Serverless Databases: The Future of Event-Driven Architecture
In this blog, we’re going dig deep into Serverless Database — functionalities, features, benefits, limitations, uses cases, and vendor options — illustrated with Amazon Aurora Serverless (explained in a minute). It will help you to understand how you can use different databases in custom serverless applications.
Before I brief you about what is AWS Serverless Aurora and why demonstrating my blog with it, I’d like to draw your attention to a common business problem:
I am sure most of us are aware of the importance of testing environments for software and applications, especially testing databases. They are used infrequently for fewer amounts of time with unpredictable loads.
However, many of us end up investing a major chunk in testing databases. I’ve, personally, taken over many projects that burnt thousands a month in database costs because they preferred replicating the environment for testing branches.

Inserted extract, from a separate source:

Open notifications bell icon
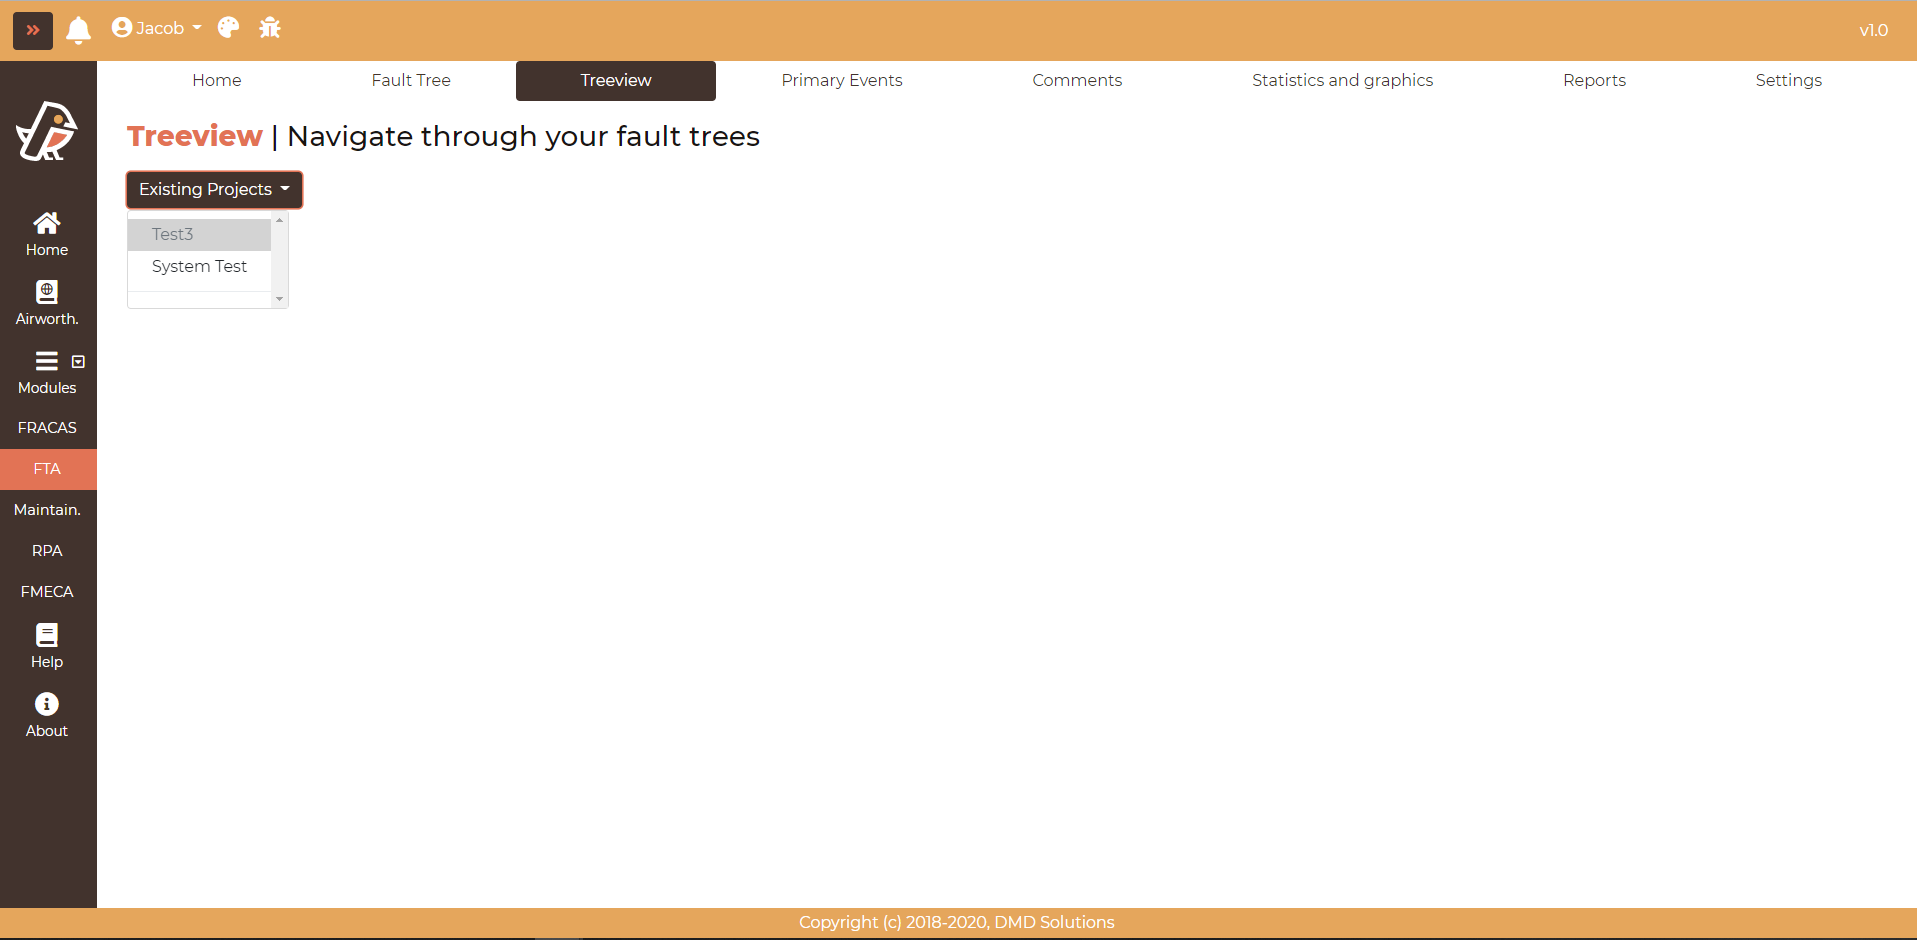 [x=78, y=30]
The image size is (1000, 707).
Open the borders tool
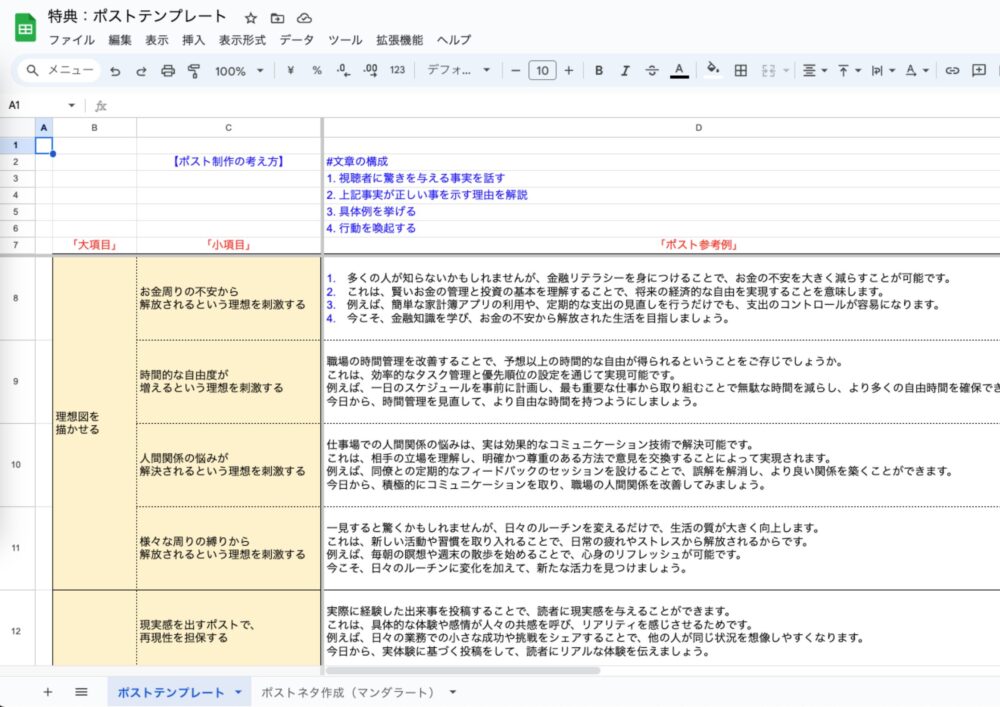point(741,71)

Anyway, AWS Aurora Serverless — Announced in the AWS re: Invent in 2017 and launched in August 2018 — turned into the biggest game-changer for all.
What is Serverless Database?
Serverless Database is a prerequisite for Serverless Computing. These are specially designed for the workloads which are unpredictable and can change rapidly. What’s more? This allows you to pay only for the database resources you use, on a second-by-second basis.
We are aware of cloud databases, say, AWS Aurora which is compatible with MySQL or PostgreSQL, fully-managed and automatically scales up to 64TB of database storage.
While creating this database, you choose the desired instance size and this works really well in an environment where there are predictable workload, request rate and processing requirements.
However, in the cases where the workload isn’t predictable and there is a burst of a request for a few minutes a week or a day, arranging right amount of capacity can be a lot of work. At the same time, paying for it on a continuous basis might not be the best solution.
And here’s where serverless database comes in the picture.
What is AWS Aurora Serverless?
“Amazon Aurora Serverless is an on-demand, auto-scaling configuration for Amazon Aurora (MySQL-compatible edition), where the database will automatically start up, shut down, and scale capacity up or down based on your application’s needs. It enables you to run your database in the cloud without managing any database instances. It’s a simple, cost-effective option for infrequent, intermittent, or unpredictable workloads.”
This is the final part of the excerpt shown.